start Records for the exercise
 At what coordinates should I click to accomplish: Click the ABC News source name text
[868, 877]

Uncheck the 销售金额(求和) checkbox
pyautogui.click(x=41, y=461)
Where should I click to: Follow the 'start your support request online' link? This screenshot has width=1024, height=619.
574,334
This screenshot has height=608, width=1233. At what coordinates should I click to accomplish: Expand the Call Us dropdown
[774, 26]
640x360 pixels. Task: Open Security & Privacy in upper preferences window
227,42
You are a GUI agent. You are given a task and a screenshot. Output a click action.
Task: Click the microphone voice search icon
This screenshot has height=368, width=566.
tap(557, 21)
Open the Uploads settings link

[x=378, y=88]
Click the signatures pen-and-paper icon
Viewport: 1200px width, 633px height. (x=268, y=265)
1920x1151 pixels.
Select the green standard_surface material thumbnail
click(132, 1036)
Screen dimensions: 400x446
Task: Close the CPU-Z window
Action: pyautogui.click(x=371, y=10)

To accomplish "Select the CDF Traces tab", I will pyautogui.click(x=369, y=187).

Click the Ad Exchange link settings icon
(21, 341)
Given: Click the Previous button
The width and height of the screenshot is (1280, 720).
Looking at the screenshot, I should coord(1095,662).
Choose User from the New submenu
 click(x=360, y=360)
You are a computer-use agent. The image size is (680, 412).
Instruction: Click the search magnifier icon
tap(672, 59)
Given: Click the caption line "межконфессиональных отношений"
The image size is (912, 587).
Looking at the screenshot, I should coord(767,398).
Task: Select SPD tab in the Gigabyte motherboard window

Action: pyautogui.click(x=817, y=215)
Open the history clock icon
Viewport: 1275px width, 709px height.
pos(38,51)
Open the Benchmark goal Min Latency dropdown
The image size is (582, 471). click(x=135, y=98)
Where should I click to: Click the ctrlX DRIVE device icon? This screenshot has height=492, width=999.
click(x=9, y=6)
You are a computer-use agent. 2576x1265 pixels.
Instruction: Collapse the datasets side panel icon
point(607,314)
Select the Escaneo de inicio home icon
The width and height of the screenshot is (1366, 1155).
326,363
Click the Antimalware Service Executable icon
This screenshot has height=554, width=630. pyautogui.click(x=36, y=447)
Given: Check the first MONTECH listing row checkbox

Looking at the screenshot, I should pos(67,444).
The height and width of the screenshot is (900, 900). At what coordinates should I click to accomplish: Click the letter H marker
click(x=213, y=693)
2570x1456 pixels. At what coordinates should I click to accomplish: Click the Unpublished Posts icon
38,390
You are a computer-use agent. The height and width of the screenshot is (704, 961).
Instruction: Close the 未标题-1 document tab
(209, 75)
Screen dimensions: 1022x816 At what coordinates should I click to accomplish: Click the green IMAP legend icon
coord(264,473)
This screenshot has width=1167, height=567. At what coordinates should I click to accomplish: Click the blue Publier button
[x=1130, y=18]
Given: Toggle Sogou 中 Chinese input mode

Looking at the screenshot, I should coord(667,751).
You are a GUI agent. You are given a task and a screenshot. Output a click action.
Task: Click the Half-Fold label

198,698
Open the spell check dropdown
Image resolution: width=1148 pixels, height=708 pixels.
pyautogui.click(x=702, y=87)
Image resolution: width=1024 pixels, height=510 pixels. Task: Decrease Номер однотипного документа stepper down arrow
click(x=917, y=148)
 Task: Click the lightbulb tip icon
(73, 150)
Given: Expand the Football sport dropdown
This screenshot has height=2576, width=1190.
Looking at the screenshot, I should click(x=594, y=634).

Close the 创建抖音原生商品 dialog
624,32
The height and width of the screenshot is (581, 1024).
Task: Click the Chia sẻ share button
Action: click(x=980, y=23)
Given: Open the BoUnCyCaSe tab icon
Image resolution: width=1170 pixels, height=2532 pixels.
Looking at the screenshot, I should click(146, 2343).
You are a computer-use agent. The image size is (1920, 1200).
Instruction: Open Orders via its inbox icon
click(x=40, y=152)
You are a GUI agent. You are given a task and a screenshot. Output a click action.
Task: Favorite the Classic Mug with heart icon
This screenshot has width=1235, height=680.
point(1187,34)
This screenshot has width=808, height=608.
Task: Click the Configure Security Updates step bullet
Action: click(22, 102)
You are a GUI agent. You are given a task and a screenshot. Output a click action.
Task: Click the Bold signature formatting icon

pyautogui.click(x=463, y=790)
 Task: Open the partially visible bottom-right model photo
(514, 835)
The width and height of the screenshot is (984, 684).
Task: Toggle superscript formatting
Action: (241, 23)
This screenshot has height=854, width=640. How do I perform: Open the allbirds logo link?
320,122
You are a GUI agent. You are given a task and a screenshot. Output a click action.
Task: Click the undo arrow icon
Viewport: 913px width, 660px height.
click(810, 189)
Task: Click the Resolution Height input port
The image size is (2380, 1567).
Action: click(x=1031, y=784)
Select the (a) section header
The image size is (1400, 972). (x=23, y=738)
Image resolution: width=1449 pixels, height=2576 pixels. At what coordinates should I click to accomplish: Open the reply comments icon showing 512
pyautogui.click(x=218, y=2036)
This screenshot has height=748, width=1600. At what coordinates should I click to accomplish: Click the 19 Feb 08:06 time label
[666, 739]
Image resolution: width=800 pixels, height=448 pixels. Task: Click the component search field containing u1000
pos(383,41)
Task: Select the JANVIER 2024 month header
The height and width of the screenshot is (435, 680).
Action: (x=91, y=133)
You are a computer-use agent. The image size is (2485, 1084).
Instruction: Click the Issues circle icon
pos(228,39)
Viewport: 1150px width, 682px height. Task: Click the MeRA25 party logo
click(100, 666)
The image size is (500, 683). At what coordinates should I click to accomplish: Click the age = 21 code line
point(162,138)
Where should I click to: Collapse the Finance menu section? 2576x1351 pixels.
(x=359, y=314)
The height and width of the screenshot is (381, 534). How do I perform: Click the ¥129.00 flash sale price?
end Records for the exercise
**Direction**
Count how many lines of the records above contain the string "dropdown", treating uppercase and lowercase as different. Reply with the number alone.

**Answer to the problem**
4